■ **What needs to be done**:
Turn the paragraph beginning "A specific example is Becton Dickinson" in the text on state measures against Iran into a short list that keeps its main facts.

U.S. President Barack Obama and Secretary of State John Kerry have the right to negotiate a nuclear deal on behalf of the country with Iran — but that doesn’t mean individual states won’t have a say in the matter.
The Executive Branch in America’s government is about to find out just how much power can be wielded by individual states when they are of a mind.
Some two dozen states have already enacted measures of their own, punishing companies operating in certain sectors of the Iranian economy. For instance, public pension funds worth billions of dollars in assets have been ordered to divest from the firms, and some have been barred from public contracts.
A specific example is Becton Dickinson and Co., a U.S. medical supplies company that sells to Iran legally under current federal regulations. In 2013 and 2014, Michigan divested $45 million from the company. Oddly, the company seemed completely unaware of the loss until contacted by reporters for a comment on the matter. It then issued a statement saying its trade with Iran is authorized by the U.S. Treasury Department Office of Foreign Assets Control, which oversees federal sanctions.

■ **Saved data entries**:

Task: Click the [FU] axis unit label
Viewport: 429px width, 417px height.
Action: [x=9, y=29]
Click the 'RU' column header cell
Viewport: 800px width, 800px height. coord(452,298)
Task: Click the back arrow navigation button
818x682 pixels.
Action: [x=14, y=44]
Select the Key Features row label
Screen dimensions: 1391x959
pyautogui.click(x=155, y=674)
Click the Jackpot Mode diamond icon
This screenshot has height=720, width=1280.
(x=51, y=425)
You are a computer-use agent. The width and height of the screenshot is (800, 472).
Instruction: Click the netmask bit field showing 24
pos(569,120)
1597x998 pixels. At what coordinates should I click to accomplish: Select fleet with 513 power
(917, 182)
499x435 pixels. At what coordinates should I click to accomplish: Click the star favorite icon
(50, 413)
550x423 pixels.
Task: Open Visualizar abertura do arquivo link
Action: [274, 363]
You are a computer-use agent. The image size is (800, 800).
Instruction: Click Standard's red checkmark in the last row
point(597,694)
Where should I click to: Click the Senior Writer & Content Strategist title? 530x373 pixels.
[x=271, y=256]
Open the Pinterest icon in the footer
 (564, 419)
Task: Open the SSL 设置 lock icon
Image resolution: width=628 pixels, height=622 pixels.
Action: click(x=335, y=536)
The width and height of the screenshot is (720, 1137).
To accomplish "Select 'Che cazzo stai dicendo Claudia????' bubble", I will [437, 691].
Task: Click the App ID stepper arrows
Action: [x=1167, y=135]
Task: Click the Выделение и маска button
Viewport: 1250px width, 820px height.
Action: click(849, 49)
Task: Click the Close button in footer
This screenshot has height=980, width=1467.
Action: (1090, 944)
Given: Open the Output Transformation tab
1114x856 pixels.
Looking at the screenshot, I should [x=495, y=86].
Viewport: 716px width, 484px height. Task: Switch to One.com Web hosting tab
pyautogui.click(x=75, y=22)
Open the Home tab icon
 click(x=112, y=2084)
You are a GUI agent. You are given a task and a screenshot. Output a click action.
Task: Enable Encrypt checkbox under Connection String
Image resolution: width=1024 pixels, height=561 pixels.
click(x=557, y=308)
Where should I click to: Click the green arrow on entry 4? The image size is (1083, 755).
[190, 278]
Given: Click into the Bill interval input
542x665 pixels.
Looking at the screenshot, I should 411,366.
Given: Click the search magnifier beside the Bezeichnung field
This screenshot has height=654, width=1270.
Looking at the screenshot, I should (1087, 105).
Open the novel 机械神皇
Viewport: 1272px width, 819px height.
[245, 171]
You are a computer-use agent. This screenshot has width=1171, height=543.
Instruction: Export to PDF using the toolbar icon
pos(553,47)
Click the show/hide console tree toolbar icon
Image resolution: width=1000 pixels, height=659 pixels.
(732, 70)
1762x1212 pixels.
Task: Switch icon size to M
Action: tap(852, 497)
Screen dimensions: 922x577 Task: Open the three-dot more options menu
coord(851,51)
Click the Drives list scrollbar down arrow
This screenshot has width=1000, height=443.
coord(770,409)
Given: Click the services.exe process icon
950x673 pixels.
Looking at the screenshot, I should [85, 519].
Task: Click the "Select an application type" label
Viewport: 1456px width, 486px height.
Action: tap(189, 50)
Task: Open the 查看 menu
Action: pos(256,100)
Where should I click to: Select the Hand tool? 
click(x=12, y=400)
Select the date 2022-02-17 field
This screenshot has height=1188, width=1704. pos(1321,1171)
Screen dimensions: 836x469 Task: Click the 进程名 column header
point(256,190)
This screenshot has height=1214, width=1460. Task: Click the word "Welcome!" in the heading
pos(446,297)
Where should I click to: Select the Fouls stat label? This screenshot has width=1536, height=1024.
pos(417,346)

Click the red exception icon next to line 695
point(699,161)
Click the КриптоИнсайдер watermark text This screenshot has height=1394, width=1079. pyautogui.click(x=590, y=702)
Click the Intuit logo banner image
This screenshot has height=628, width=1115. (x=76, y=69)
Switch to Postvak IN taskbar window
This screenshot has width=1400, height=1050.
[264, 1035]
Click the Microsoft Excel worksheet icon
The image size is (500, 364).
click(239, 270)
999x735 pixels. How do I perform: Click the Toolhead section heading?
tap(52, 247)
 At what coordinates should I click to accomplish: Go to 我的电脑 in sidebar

■ **Exercise response**:
- Becton Dickinson and Co. is a U.S. medical supplies company that sells to Iran legally under current federal regulations.
- Michigan divested $45 million from the company in 2013 and 2014.
- The company seemed unaware of the loss until reporters contacted it for comment.
- It then said its trade with Iran is authorized by the U.S. Treasury Department Office of Foreign Assets Control, which oversees federal sanctions.